#### DATA TO EXAMINE
== == ==

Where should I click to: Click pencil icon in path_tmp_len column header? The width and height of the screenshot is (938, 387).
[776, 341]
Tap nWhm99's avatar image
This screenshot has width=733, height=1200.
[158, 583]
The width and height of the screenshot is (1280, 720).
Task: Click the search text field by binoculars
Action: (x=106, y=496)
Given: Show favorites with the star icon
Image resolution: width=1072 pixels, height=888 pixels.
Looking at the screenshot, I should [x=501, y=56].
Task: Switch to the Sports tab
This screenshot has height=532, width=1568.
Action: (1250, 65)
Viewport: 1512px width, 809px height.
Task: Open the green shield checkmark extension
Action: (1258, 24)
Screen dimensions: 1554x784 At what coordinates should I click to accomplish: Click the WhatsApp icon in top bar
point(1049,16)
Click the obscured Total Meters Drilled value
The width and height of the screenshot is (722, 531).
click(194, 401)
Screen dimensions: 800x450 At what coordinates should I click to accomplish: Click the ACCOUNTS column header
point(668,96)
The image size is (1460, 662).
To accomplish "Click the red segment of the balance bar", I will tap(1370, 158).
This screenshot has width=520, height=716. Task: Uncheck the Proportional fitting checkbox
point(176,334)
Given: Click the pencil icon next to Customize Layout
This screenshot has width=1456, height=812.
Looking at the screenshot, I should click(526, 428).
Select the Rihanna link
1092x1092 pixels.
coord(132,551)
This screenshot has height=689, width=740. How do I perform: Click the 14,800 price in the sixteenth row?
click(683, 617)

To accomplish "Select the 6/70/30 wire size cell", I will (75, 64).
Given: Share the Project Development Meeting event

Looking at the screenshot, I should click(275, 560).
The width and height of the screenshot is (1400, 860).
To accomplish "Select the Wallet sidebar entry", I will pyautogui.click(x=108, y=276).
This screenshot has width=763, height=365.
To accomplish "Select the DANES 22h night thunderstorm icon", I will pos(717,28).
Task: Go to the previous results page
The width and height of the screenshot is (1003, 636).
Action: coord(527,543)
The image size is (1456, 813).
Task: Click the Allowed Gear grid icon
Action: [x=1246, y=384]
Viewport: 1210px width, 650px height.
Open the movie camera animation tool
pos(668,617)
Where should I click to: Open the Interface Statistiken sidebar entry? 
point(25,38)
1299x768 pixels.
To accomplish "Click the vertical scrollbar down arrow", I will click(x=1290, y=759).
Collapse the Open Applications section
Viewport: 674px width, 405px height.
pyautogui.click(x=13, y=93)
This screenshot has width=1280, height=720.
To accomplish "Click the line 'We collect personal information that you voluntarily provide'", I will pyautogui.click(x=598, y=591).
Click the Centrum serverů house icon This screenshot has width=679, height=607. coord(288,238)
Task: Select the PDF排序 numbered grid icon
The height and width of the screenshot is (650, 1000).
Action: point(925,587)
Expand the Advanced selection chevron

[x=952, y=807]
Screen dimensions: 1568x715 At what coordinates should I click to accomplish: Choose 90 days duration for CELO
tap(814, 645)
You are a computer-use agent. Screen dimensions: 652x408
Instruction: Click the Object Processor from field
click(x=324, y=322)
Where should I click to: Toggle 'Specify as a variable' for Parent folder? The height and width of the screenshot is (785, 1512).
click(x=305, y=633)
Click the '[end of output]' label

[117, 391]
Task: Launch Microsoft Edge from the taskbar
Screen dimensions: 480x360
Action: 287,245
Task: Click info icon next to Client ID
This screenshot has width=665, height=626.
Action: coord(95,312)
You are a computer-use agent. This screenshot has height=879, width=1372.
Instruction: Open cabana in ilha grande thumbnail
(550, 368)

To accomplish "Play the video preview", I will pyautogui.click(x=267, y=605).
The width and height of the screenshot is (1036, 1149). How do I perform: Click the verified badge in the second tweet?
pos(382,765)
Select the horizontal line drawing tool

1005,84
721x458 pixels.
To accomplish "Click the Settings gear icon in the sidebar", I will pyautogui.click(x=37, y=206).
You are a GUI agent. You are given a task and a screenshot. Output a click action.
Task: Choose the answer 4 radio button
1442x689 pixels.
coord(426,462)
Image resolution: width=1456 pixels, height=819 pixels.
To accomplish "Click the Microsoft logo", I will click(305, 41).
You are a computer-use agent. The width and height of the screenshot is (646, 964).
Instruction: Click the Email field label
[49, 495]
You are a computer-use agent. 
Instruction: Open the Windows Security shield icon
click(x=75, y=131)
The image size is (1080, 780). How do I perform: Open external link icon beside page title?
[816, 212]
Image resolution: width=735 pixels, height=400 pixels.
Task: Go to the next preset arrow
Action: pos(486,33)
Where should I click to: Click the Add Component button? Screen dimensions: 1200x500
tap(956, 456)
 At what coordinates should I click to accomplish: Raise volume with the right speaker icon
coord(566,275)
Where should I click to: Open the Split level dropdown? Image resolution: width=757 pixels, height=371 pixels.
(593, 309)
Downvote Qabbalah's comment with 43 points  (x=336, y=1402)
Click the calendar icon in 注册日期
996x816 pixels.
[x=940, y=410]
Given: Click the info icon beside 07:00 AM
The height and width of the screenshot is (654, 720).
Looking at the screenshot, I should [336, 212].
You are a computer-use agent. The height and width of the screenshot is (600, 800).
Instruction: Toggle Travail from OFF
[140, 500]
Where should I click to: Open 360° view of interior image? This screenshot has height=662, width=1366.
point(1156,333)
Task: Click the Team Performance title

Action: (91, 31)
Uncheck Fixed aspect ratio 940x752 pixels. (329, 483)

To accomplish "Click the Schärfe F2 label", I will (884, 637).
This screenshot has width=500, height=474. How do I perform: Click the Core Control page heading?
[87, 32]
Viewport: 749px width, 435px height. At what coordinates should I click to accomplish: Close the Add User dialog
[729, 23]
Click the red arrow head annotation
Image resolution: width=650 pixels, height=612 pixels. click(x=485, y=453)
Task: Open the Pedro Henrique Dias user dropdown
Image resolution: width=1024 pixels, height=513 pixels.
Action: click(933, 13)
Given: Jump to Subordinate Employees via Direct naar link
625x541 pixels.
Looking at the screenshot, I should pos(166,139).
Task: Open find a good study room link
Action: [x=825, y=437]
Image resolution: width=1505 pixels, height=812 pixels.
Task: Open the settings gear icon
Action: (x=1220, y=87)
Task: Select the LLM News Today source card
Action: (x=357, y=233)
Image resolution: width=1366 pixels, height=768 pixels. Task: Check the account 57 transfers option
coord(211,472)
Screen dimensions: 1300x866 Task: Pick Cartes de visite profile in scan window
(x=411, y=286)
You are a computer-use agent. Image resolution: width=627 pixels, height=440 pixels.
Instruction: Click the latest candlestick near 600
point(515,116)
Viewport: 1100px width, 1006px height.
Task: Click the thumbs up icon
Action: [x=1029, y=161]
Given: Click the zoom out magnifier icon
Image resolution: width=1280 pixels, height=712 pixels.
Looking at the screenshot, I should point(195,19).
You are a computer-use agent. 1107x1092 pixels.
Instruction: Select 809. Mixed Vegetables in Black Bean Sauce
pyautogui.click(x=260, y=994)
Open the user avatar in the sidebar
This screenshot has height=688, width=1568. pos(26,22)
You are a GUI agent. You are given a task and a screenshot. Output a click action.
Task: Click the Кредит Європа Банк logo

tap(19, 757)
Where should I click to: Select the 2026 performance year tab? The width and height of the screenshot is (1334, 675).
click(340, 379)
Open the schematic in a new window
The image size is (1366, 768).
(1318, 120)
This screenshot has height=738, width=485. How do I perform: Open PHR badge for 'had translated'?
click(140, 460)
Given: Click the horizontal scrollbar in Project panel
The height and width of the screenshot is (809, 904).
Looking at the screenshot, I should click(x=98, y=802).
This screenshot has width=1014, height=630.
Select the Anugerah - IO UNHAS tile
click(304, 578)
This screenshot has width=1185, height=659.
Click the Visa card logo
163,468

== == ==

#### TASK OBJECTIVE
Would you write the material out again, exactly as given above?

#### EXERCISE ANSWER
Where should I click to: Click pencil icon in path_tmp_len column header? The width and height of the screenshot is (938, 387).
[776, 341]
Tap nWhm99's avatar image
This screenshot has width=733, height=1200.
[158, 583]
The width and height of the screenshot is (1280, 720).
Task: Click the search text field by binoculars
Action: (x=106, y=496)
Given: Show favorites with the star icon
Image resolution: width=1072 pixels, height=888 pixels.
Looking at the screenshot, I should [x=501, y=56].
Task: Switch to the Sports tab
This screenshot has height=532, width=1568.
Action: (1250, 65)
Viewport: 1512px width, 809px height.
Task: Open the green shield checkmark extension
Action: (1258, 24)
Screen dimensions: 1554x784 At what coordinates should I click to accomplish: Click the WhatsApp icon in top bar
point(1049,16)
Click the obscured Total Meters Drilled value
The width and height of the screenshot is (722, 531).
click(194, 401)
Screen dimensions: 800x450 At what coordinates should I click to accomplish: Click the ACCOUNTS column header
point(668,96)
The image size is (1460, 662).
To accomplish "Click the red segment of the balance bar", I will tap(1370, 158).
This screenshot has width=520, height=716. Task: Uncheck the Proportional fitting checkbox
point(176,334)
Given: Click the pencil icon next to Customize Layout
This screenshot has width=1456, height=812.
Looking at the screenshot, I should click(526, 428).
Select the Rihanna link
1092x1092 pixels.
coord(132,551)
This screenshot has height=689, width=740. How do I perform: Click the 14,800 price in the sixteenth row?
click(683, 617)

To accomplish "Select the 6/70/30 wire size cell", I will (75, 64).
Given: Share the Project Development Meeting event

Looking at the screenshot, I should click(275, 560).
The width and height of the screenshot is (1400, 860).
To accomplish "Select the Wallet sidebar entry", I will pyautogui.click(x=108, y=276).
This screenshot has width=763, height=365.
To accomplish "Select the DANES 22h night thunderstorm icon", I will pos(717,28).
Task: Go to the previous results page
The width and height of the screenshot is (1003, 636).
Action: coord(527,543)
The image size is (1456, 813).
Task: Click the Allowed Gear grid icon
Action: [x=1246, y=384]
Viewport: 1210px width, 650px height.
Open the movie camera animation tool
pos(668,617)
Where should I click to: Open the Interface Statistiken sidebar entry? 
point(25,38)
1299x768 pixels.
To accomplish "Click the vertical scrollbar down arrow", I will click(x=1290, y=759).
Collapse the Open Applications section
Viewport: 674px width, 405px height.
pyautogui.click(x=13, y=93)
This screenshot has width=1280, height=720.
To accomplish "Click the line 'We collect personal information that you voluntarily provide'", I will pyautogui.click(x=598, y=591).
Click the Centrum serverů house icon This screenshot has width=679, height=607. coord(288,238)
Task: Select the PDF排序 numbered grid icon
The height and width of the screenshot is (650, 1000).
Action: point(925,587)
Expand the Advanced selection chevron

[x=952, y=807]
Screen dimensions: 1568x715 At what coordinates should I click to accomplish: Choose 90 days duration for CELO
tap(814, 645)
You are a computer-use agent. Screen dimensions: 652x408
Instruction: Click the Object Processor from field
click(x=324, y=322)
Where should I click to: Toggle 'Specify as a variable' for Parent folder? The height and width of the screenshot is (785, 1512).
click(x=305, y=633)
Click the '[end of output]' label

[117, 391]
Task: Launch Microsoft Edge from the taskbar
Screen dimensions: 480x360
Action: 287,245
Task: Click info icon next to Client ID
This screenshot has width=665, height=626.
Action: coord(95,312)
You are a computer-use agent. This screenshot has height=879, width=1372.
Instruction: Open cabana in ilha grande thumbnail
(550, 368)

To accomplish "Play the video preview", I will pyautogui.click(x=267, y=605).
The width and height of the screenshot is (1036, 1149). How do I perform: Click the verified badge in the second tweet?
pos(382,765)
Select the horizontal line drawing tool

1005,84
721x458 pixels.
To accomplish "Click the Settings gear icon in the sidebar", I will pyautogui.click(x=37, y=206).
You are a GUI agent. You are given a task and a screenshot. Output a click action.
Task: Choose the answer 4 radio button
1442x689 pixels.
coord(426,462)
Image resolution: width=1456 pixels, height=819 pixels.
To accomplish "Click the Microsoft logo", I will click(305, 41).
You are a computer-use agent. The width and height of the screenshot is (646, 964).
Instruction: Click the Email field label
[49, 495]
You are a computer-use agent. 
Instruction: Open the Windows Security shield icon
click(x=75, y=131)
The image size is (1080, 780). How do I perform: Open external link icon beside page title?
[816, 212]
Image resolution: width=735 pixels, height=400 pixels.
Task: Go to the next preset arrow
Action: pos(486,33)
Where should I click to: Click the Add Component button? Screen dimensions: 1200x500
tap(956, 456)
 At what coordinates should I click to accomplish: Raise volume with the right speaker icon
coord(566,275)
Where should I click to: Open the Split level dropdown? Image resolution: width=757 pixels, height=371 pixels.
(593, 309)
Downvote Qabbalah's comment with 43 points  (x=336, y=1402)
Click the calendar icon in 注册日期
996x816 pixels.
[x=940, y=410]
Given: Click the info icon beside 07:00 AM
The height and width of the screenshot is (654, 720).
Looking at the screenshot, I should [336, 212].
You are a computer-use agent. The height and width of the screenshot is (600, 800).
Instruction: Toggle Travail from OFF
[140, 500]
Where should I click to: Open 360° view of interior image? This screenshot has height=662, width=1366.
point(1156,333)
Task: Click the Team Performance title

Action: (91, 31)
Uncheck Fixed aspect ratio 940x752 pixels. (329, 483)

To accomplish "Click the Schärfe F2 label", I will (884, 637).
This screenshot has width=500, height=474. How do I perform: Click the Core Control page heading?
[87, 32]
Viewport: 749px width, 435px height. At what coordinates should I click to accomplish: Close the Add User dialog
[729, 23]
Click the red arrow head annotation
Image resolution: width=650 pixels, height=612 pixels. click(x=485, y=453)
Task: Open the Pedro Henrique Dias user dropdown
Image resolution: width=1024 pixels, height=513 pixels.
Action: click(933, 13)
Given: Jump to Subordinate Employees via Direct naar link
625x541 pixels.
Looking at the screenshot, I should pos(166,139).
Task: Open find a good study room link
Action: [x=825, y=437]
Image resolution: width=1505 pixels, height=812 pixels.
Task: Open the settings gear icon
Action: (x=1220, y=87)
Task: Select the LLM News Today source card
Action: (x=357, y=233)
Image resolution: width=1366 pixels, height=768 pixels. Task: Check the account 57 transfers option
coord(211,472)
Screen dimensions: 1300x866 Task: Pick Cartes de visite profile in scan window
(x=411, y=286)
You are a computer-use agent. Image resolution: width=627 pixels, height=440 pixels.
Instruction: Click the latest candlestick near 600
point(515,116)
Viewport: 1100px width, 1006px height.
Task: Click the thumbs up icon
Action: [x=1029, y=161]
Given: Click the zoom out magnifier icon
Image resolution: width=1280 pixels, height=712 pixels.
Looking at the screenshot, I should point(195,19).
You are a computer-use agent. 1107x1092 pixels.
Instruction: Select 809. Mixed Vegetables in Black Bean Sauce
pyautogui.click(x=260, y=994)
Open the user avatar in the sidebar
This screenshot has height=688, width=1568. pos(26,22)
You are a GUI agent. You are given a task and a screenshot. Output a click action.
Task: Click the Кредит Європа Банк logo

tap(19, 757)
Where should I click to: Select the 2026 performance year tab? The width and height of the screenshot is (1334, 675).
click(340, 379)
Open the schematic in a new window
The image size is (1366, 768).
(1318, 120)
This screenshot has height=738, width=485. How do I perform: Open PHR badge for 'had translated'?
click(140, 460)
Given: Click the horizontal scrollbar in Project panel
The height and width of the screenshot is (809, 904).
Looking at the screenshot, I should click(x=98, y=802).
This screenshot has width=1014, height=630.
Select the Anugerah - IO UNHAS tile
click(304, 578)
This screenshot has width=1185, height=659.
Click the Visa card logo
163,468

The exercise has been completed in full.